Mountains. Reclusive, exclusive and elusive. Their rawness and powerful scale have invoked stories and ritual of deities, legendary figures and spirits. For the modern man, mountains are often unconquered territory: the pinnacle achievement of having explored everything else without any (or very little) external aid. Forest, rivers, hills, fields, deserts; these are landscapes that are relatively easier to explore compared to the untamed wilderness of the mountain. Those of us who have traveled extensively, of course, know that this is not entirely true. But the grand vista or the obscured mystery of mountains has been romanticized for hundreds of years in the West, and thousands of years in China.
Over the course of the nearly four years I've been in China, I've visited many mountains, and although I've been picky about them when people ask me -- Which mountain was your favorite? -- I have to admit that all of them were memorable in some way. It might be impossible to "hate" a mountain, unless you had a particularly traumatic experience -- half-eaten by a bear, for example -- that would eliminate any kind of romantic notions that you explored this mountain, conquered its peaks, and discovered its hidden valleys and mysteries.

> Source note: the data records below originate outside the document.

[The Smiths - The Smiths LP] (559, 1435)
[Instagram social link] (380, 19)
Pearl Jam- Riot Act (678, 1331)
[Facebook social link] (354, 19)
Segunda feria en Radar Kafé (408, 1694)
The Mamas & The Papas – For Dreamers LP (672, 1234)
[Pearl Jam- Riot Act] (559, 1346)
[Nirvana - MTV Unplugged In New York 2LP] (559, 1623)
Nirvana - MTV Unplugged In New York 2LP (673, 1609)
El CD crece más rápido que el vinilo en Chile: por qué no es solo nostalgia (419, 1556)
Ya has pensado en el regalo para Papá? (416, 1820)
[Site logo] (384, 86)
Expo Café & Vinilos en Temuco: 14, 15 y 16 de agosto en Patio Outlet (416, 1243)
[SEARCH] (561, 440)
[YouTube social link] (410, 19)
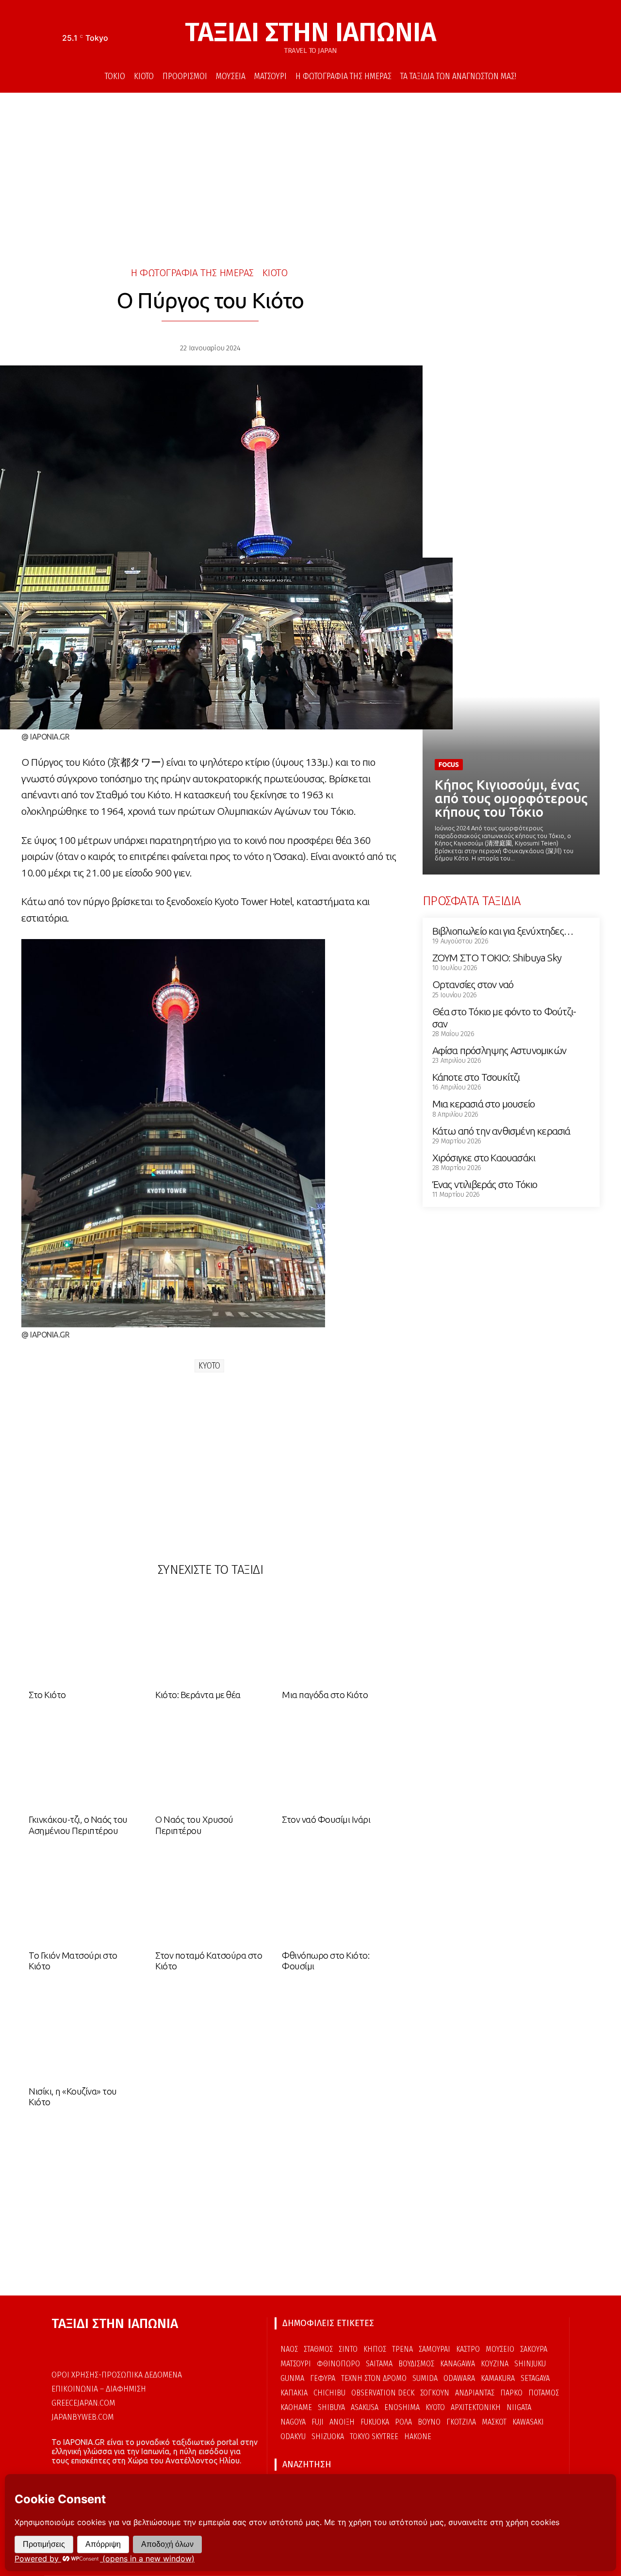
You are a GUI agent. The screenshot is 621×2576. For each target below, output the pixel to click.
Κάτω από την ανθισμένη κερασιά (501, 1131)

Mountains in China are quite different (with exceptions outside of China Proper) from the wild mountains of North America because people have lived near them for thousands of years. This close proximity of people have led people to romanticize about these mountains in the form of Chinese landscape painting, in the form of poetry, and, most noticeably when you visit, in the form of built staircases. This has the added benefit of making most mountains very accessible and without the need of any extensive hiking gear, or worrying about tripping over exposed roots such as the steep trail near Lake Louise, British Columbia.
But perhaps a distinguishing feature between Western and Eastern Mountains is that one is to be enjoyed, explored, discovered within the mountain and the other is to experienced from afar. Why is it that Chinese landscape painting never depict trails or other near-focus landscapes? They prefer a vast, grand landscape. Early Romantic paintings of the American West also had these grand vistas as subjects, although some of these paintings were used for political purposes to encourage adoption of these unspoiled landscapes for national parks. Even then, there was always a sense of being in the painting; yes, the mountain was far away, but you felt that you are a part of the landscape. Even to this day, recording media, whether it is painting or photograph, has been used to sway people to preserve landscapes and buildings. A modern example of this was to preserve a mysterious river in Tasmania. (I've been reading about Tasmania recently as I would like to go there. Primeval forests are one of my interests.)
Qianshan National Park, 千山国家公园, which is found in the far northeast of China (actually it's right on the border with North Korea!) about 2.5 hours away from Shenyang, a major city. According to Wikipedia, it is actually called Thousand Lotus Flower Mountains (千朵莲花山), and was named after a Goddess Nuwa accidently dropped a stone that shattered into a thousand pieces as she was trying to save the world. It rather epitomizes the idea of "view" landscapes, and although I was climbing around the mountain, walking up and down, and squeezing through what looked like impossibly small apertures and thresholds, you do feel like the mountain is around you but afar.
Recently I visited another mountain called Fuzhishan, which is near the city of Ningbo. It is not among the very famous mountains of China -- Huangshan, Huashan -- but it's a local favorite in the area. The trip took about 3 hours by bus from Shanghai and I only heard about it at the last minute from a friend who said I should sign up for it on MeetUp. So, I did, and the trip was really worth it (although the weather didn't work out -- it was Sunny with clear skies). Fuzhishan also happened to be a strange mountain. Most mountains I've been to are heavily vegetated, and this one, was not. And so the shade I was hoping, and expecting, was sadly not to be. But after getting lost on our way back (which felt very adventurous and liberating, let me tell you), I walked down a very well constructed stone path that speaks to the idea that not a lot is necessary to create a Mountain of Form.